Fent v. State ex rel. Office of State Finance

WATT, J.

concurring specially.

¶ 1 I agree with the majority that H.B. 1105 makes appropriations to support several different and unrelated objects or purposes contrary to the one subject requirement in the Okla. Const., art. V, § 56. I also agree that, on this one final occasion, the effect of our ruling should be given prospective effect to avoid disruption of those state agencies who received appropriations pursuant to the bill. Nevertheless, I concur specially for the express purpose of advising the Legislature that future attempts at logrolling,1 no matter how late in the legislative session they appear, should not be met with a similar response from this Court.

¶ 2 Utilizing the mandatory term "shall,"2 art. 5, § 56 of the Okla. Constitution provides for two kinds of appropriations bills: 1) a general appropriations bill which "shall embrace nothing but appropriations for the expenses of the executive, legislative, and judicial departments of the State;" and 2) all other appropriations which "shall be made by separate bills, each embracing but one subject." Here, it is unquestioned that the bill presented is not a general appropriations bill. Therefore, the Legislature was aware that its constitutionality hinged on it being a single subject bill. Nevertheless, it chose to draft a bill covering several subjects rather than to present a number of separate bills which would have withstood the single subject challenge.

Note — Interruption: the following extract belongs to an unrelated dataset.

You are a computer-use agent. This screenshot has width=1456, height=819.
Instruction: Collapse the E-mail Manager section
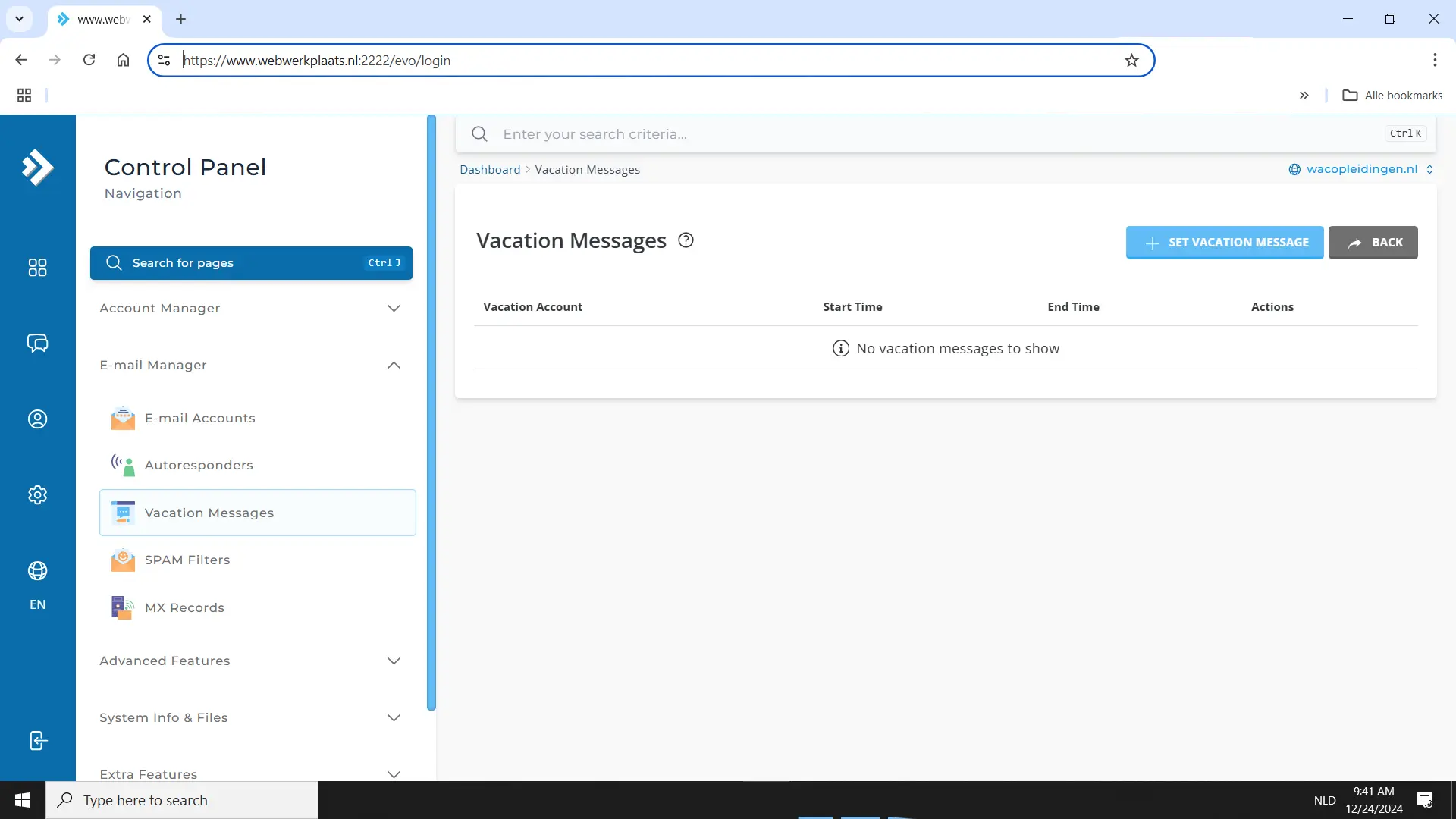click(395, 365)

¶ 3 The Legislature is well educated in the requirements of the single subject rule found in the Oklahoma Constitution, art. 5, § 56. In 1991, this Court gave prospective application to a violation of the single subject rule in Johnson v. Walters, 1991 OK 107, ¶ 31, 819 P.2d 694. Less than two years later, we did the same in Campbell v. White, 1993 OK 89, ¶ 20, 856 P.2d 255. In Campbell, the Legislature was advised that our restraint should not be tested a third time and that the Court was prepared to uphold the Constitution.

*479¶ 4 This is the third occasion in which this Court has found it necessary to give prospective application to a logrolling situation because the Legislature waited late enough in the session and appropriated or expended monies before the Court had the opportunity to hear and decide a challenge. Today, we again give prospective effect to our ruling to avoid needless disruption to the operation of state agencies. However, the Legislature has now had its "third strike."

¶ 5 Our consideration of practical operations of government should not be allowed to override this Court's duty to uphold the Constitution. The Legislature should stand advised that the prospective operation of this opinion should not be read as a signal that it may act late enough in its session and expend monies expeditiously enough to avoid our intervention to uphold our constitutional duties. Rather, the Legislature should stand notified that future logrolling challenges will be subject to the power of the writ and to an immediate accounting.

. Logrolling is the practice of assuring the passage of a law by creating a situation in which a legislator or voter is forced to assent to an unfavorable provision to secure passage of a favorable one, or conversely, forced to vote against a favorable provision to ensure that an unfavorable provision is not enacted. In re Initiative Petition No. 382, 2006 OK 45, ¶ 8, 142 P.3d 400; Edmondson v. Pearce, 2004 OK 23, ¶ 43, 91 P.3d 605, cert. denied, 543 U.S. 987, 125 S.Ct. 495, 160 L.Ed.2d 371 (2004); In re Initiative Petition No. 360, 1994 OK. 97, ¶¶ 17-18, 879 P.2d 810.

. Generally, the use of "shall" signifies a command. Zeier v. Zimmer, Inc., 2006 OK 98, ¶ 7, 152 P.3d 861; Cox v. State ex rel. Oklahoma Dept. of Human Services, 2004 OK 17, ¶ 21, 87 P.3d 607; United States through Farmers Home Admin. v. Hobbs, 1996 OK 77, ¶ 7, 921 P.2d 338.